--- ENTRIES PROVIDED Enclosed Below ---

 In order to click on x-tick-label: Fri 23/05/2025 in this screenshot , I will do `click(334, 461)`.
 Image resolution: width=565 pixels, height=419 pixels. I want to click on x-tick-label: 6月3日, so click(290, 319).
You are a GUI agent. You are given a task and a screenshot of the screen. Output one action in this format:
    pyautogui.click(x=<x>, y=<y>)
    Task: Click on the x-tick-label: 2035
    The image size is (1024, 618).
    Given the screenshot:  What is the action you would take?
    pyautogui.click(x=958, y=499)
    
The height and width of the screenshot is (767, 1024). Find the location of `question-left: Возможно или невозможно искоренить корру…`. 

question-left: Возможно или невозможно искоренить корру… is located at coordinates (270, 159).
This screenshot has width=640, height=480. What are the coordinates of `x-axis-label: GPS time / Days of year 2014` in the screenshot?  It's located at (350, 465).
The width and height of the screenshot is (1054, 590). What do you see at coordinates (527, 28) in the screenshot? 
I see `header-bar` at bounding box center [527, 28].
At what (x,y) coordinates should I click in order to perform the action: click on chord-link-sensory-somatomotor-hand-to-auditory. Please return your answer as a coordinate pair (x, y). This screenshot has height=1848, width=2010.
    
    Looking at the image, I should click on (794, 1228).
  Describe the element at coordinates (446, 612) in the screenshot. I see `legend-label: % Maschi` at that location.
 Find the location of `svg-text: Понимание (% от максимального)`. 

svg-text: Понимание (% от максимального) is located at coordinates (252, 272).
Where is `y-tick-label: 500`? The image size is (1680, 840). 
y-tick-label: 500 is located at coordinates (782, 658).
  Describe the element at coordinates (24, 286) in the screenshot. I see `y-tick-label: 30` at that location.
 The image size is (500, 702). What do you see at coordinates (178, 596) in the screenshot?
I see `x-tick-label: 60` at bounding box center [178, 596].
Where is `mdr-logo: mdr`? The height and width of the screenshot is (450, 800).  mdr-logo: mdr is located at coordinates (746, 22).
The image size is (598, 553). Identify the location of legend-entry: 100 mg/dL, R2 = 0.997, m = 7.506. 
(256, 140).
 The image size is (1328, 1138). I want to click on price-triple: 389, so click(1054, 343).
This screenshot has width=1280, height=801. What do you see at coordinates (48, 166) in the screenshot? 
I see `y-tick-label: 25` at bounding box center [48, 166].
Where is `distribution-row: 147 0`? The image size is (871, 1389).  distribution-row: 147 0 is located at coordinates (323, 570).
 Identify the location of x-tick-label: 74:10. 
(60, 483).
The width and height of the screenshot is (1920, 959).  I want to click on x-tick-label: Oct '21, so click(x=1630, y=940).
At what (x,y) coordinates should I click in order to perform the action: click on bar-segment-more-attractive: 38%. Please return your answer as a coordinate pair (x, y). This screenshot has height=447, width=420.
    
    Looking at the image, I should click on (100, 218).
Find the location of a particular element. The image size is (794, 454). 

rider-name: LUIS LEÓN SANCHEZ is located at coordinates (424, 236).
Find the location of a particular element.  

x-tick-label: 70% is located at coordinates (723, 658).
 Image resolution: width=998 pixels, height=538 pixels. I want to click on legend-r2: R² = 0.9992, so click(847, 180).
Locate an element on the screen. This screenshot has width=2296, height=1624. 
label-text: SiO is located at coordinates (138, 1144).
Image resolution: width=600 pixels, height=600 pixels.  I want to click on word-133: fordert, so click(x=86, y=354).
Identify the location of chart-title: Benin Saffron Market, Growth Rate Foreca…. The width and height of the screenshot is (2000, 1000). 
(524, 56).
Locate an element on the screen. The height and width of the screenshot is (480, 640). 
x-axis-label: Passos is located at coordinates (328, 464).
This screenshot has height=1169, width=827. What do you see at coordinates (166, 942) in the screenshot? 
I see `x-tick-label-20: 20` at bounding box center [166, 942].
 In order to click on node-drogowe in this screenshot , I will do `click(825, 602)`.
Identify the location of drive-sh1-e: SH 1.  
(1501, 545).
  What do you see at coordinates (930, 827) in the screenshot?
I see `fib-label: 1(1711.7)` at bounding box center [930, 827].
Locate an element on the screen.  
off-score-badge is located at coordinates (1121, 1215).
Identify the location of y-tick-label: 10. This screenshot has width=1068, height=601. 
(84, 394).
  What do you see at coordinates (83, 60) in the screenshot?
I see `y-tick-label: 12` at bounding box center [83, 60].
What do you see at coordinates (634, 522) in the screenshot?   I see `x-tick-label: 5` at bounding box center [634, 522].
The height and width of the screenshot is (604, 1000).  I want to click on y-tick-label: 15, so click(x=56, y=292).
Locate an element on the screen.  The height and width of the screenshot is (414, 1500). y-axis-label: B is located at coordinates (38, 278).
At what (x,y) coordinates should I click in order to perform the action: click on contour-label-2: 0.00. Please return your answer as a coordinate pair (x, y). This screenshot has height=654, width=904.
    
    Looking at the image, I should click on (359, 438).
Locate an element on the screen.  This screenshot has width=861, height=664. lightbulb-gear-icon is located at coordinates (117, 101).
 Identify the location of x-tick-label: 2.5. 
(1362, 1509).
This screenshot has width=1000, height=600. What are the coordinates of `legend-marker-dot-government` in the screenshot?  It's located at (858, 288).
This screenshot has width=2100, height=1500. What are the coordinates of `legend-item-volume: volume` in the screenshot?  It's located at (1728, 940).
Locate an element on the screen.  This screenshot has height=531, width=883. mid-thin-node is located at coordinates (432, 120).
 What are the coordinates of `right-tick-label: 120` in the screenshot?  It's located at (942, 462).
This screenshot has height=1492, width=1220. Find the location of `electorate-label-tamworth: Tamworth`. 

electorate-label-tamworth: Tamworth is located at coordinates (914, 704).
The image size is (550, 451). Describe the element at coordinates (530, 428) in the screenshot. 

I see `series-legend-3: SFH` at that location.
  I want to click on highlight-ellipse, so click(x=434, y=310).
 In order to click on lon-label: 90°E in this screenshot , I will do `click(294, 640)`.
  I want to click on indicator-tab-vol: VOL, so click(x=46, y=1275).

--- End of Enclosed ENTRIES PROVIDED ---

ACTIVITY = Copy the listing above verbatim, from the line with "You are a GUI" to the line with "center [48, 166].", both included.

EXERCISE OUTPUT =
You are a GUI agent. You are given a task and a screenshot of the screen. Output one action in this format:
    pyautogui.click(x=<x>, y=<y>)
    Task: Click on the x-tick-label: 2035
    The image size is (1024, 618).
    Given the screenshot:  What is the action you would take?
    pyautogui.click(x=958, y=499)
    
The height and width of the screenshot is (767, 1024). Find the location of `question-left: Возможно или невозможно искоренить корру…`. 

question-left: Возможно или невозможно искоренить корру… is located at coordinates (270, 159).
This screenshot has width=640, height=480. What are the coordinates of `x-axis-label: GPS time / Days of year 2014` in the screenshot?  It's located at (350, 465).
The width and height of the screenshot is (1054, 590). What do you see at coordinates (527, 28) in the screenshot? 
I see `header-bar` at bounding box center [527, 28].
At what (x,y) coordinates should I click in order to perform the action: click on chord-link-sensory-somatomotor-hand-to-auditory. Please return your answer as a coordinate pair (x, y). This screenshot has height=1848, width=2010.
    
    Looking at the image, I should click on (794, 1228).
  Describe the element at coordinates (446, 612) in the screenshot. I see `legend-label: % Maschi` at that location.
 Find the location of `svg-text: Понимание (% от максимального)`. 

svg-text: Понимание (% от максимального) is located at coordinates (252, 272).
Where is `y-tick-label: 500`? The image size is (1680, 840). 
y-tick-label: 500 is located at coordinates (782, 658).
  Describe the element at coordinates (24, 286) in the screenshot. I see `y-tick-label: 30` at that location.
 The image size is (500, 702). What do you see at coordinates (178, 596) in the screenshot?
I see `x-tick-label: 60` at bounding box center [178, 596].
Where is `mdr-logo: mdr`? The height and width of the screenshot is (450, 800).  mdr-logo: mdr is located at coordinates (746, 22).
The image size is (598, 553). Identify the location of legend-entry: 100 mg/dL, R2 = 0.997, m = 7.506. 
(256, 140).
 The image size is (1328, 1138). I want to click on price-triple: 389, so click(1054, 343).
This screenshot has width=1280, height=801. What do you see at coordinates (48, 166) in the screenshot? 
I see `y-tick-label: 25` at bounding box center [48, 166].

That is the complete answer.